--- Extract to read ---

For me, open source is a legal necessity.

Reading Jon Bentley's Programming Pearls [collections of articles in Byte
I think from the 80s], he made a point that good programmers are ones who,
over the years, aquire a toolkit of scripts and libraries which enable
them to be far better coders than the person next to them without said
wealth of tools.

I decided I wanted to do that, but in the 90/00s every company claims
ownership on my tools when I switch companies. By forcing me to sign NDAs
etc, I was forced to be have to able to open source my work to ethically
use my tools and libraries at each new company. Pushing what I can of it
to Apache, or to osjava.org [which I don't own], allows me to feel I'm
on slightly stronger grounds legally. I can now fight NDAs somewhat to
allow me to take tools to the next place.

I didn't get in on the boom, but for all the open source work over the
last 3 years, I think I've probably made a few thousand from articles and
draft-book reviewing.

To answer your two statements:

1: Diminished value of the developer.

 Sounds very reasonable, and seems all the more reason to get in on the
arms race. The open source developer is not diminished in value, as
Andrew's interview experience shows, just the developers who go home at
5pm and stop thinking about coding. Not every non-open-source developer is
a strict 8->5 coder, but it's a lot easier for an open-source developer to
show results for 5->8 coding.

 Before I got into open-source, I would go home and do something for work,
either for free or I would attempt to get paid overtime for it. Now I do
open-source and basically do 2 jobs. Happiness is when the open-source
thing helps work and I can appear to do 2 jobs in the time of 1, be it at
home or work :)

--- Data ---

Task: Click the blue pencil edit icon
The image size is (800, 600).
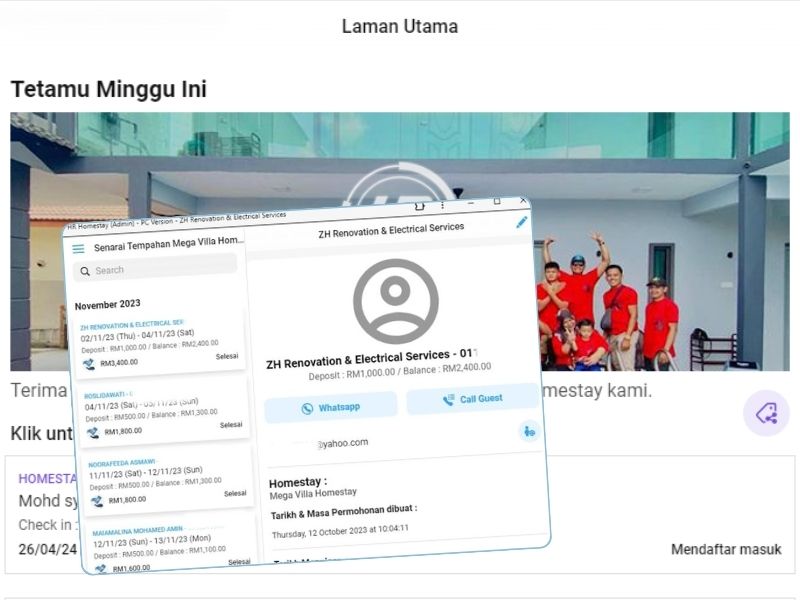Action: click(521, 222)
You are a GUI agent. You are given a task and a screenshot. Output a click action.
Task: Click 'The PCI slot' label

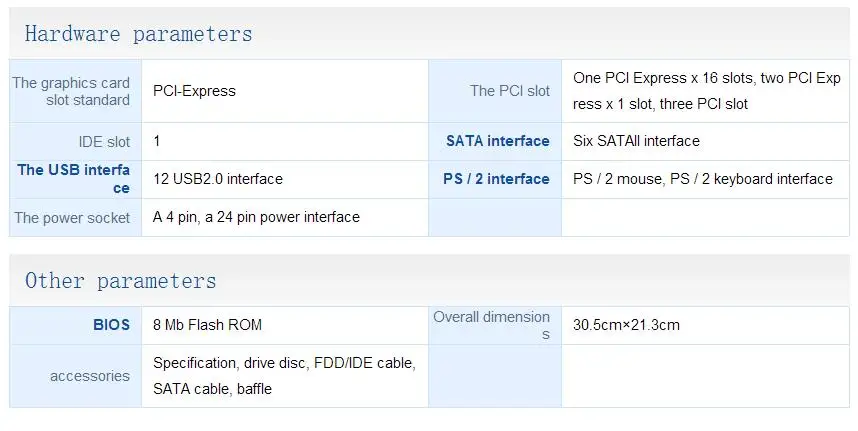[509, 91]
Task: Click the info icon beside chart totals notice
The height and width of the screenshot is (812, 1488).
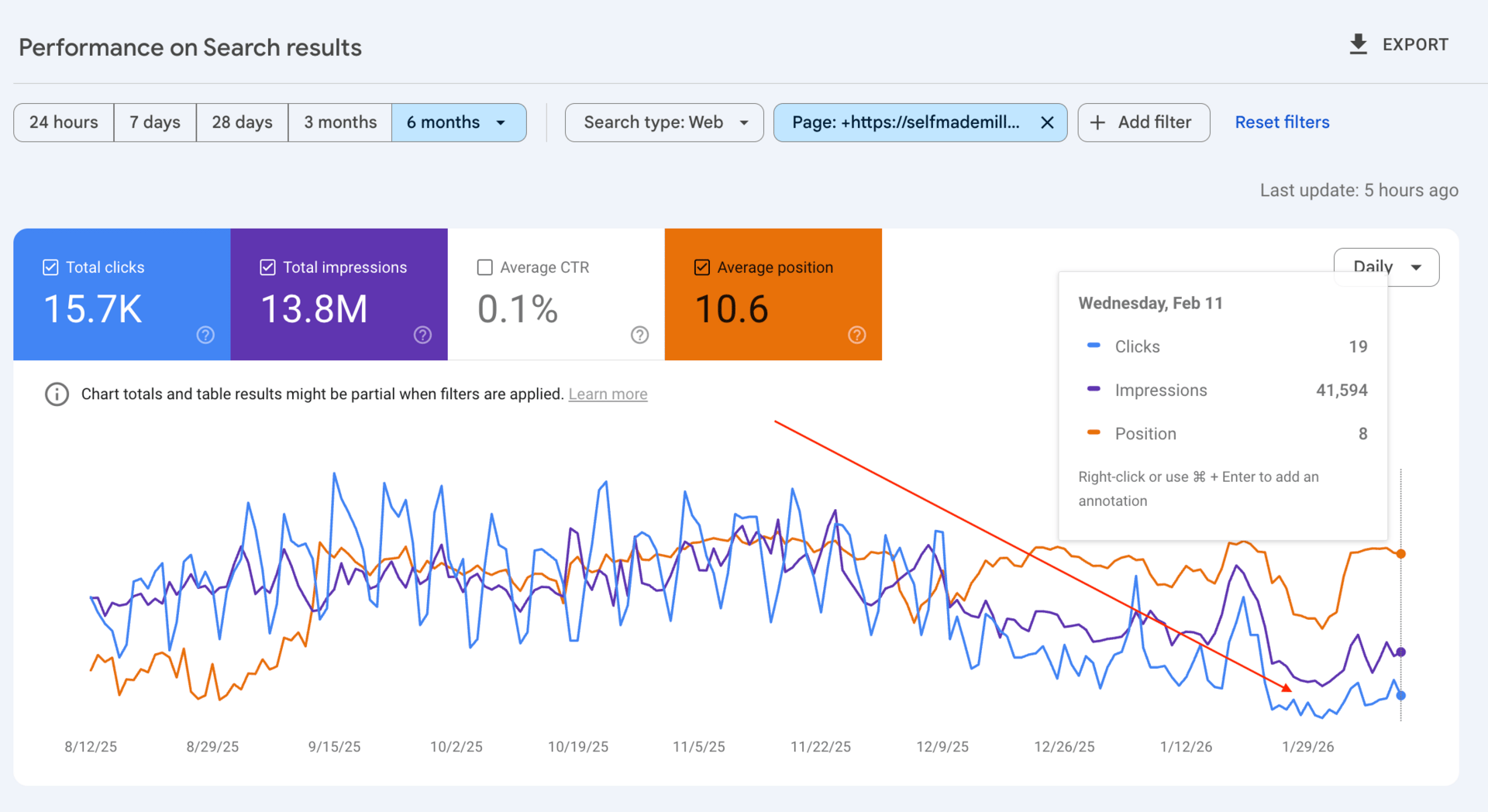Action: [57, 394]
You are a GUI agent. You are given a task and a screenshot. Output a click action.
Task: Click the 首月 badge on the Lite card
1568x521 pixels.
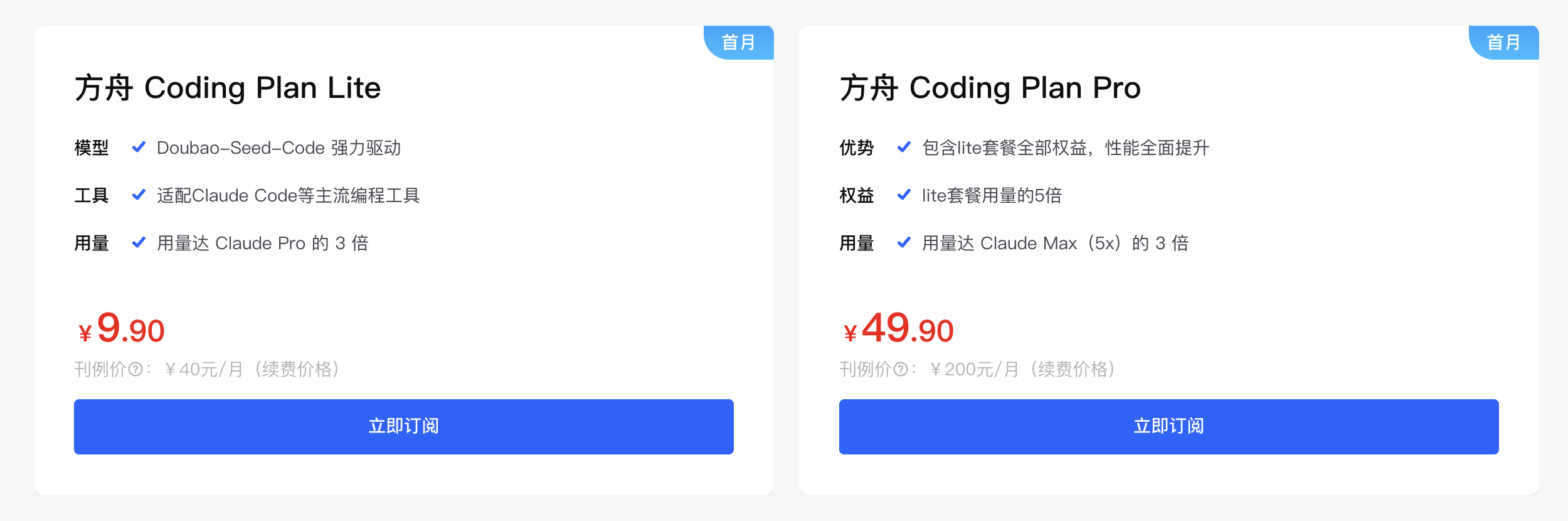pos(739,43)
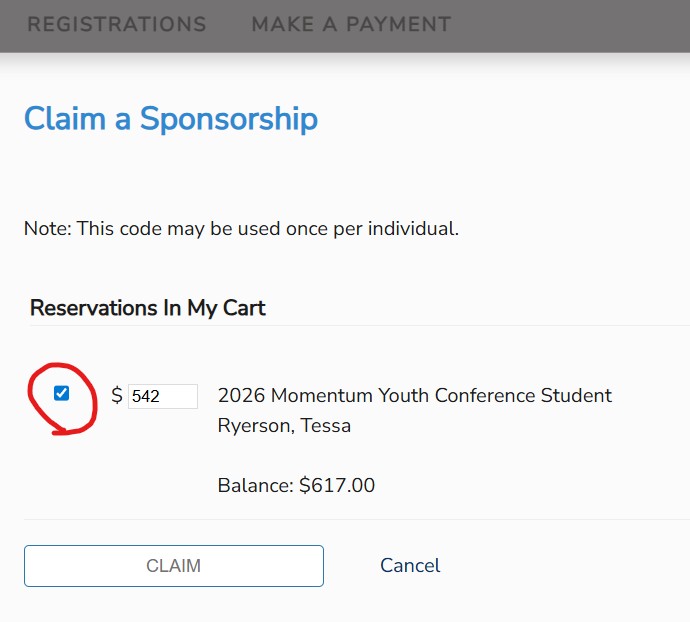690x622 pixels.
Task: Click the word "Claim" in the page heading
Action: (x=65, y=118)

---

Work to complete -
1 – According to the post on open source, why did the writer start open sourcing personal tools and libraries? Answer in one to three sentences.
2 – In the post on open source, copy the part that opens with the words containing "I didn't get" and closes with "draft-book reviewing.".

Complete answers -
1 – Each company claimed ownership of the writer's tools on a change of jobs and made the writer sign NDAs, so open sourcing the work was the only way to use those tools and libraries ethically at each new company. Placing the work with Apache or osjava.org gives the writer slightly stronger legal ground to fight NDAs and take the tools to the next job.

2 –
I didn't get in on the boom, but for all the open source work over the
last 3 years, I think I've probably made a few thousand from articles and
draft-book reviewing.